Work task:
Give only the number of lines below that contain the word "completa".

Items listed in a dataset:
-- Opening Marker --

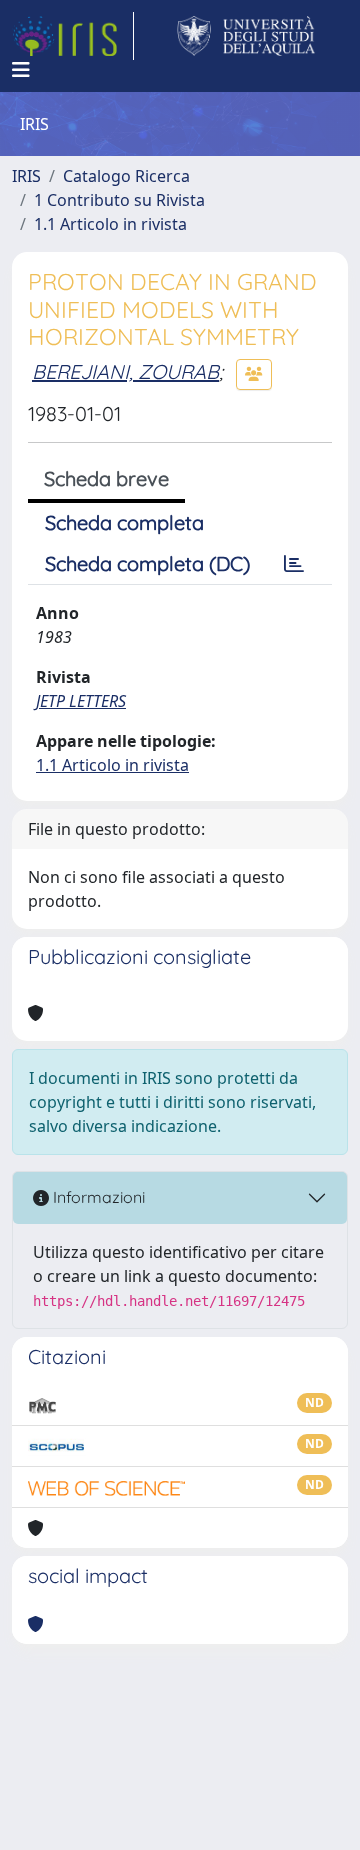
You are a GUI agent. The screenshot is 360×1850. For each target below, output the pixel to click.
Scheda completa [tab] (124, 522)
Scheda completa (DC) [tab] (147, 563)
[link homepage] (73, 36)
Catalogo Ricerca (126, 176)
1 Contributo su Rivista (119, 200)
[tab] (294, 564)
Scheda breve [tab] (106, 478)
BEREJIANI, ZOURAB (125, 371)
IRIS (26, 176)
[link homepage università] (246, 36)
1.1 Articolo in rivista (110, 224)
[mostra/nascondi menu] (21, 70)
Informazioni (97, 1197)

-- Closing Marker --

Exercise result:
2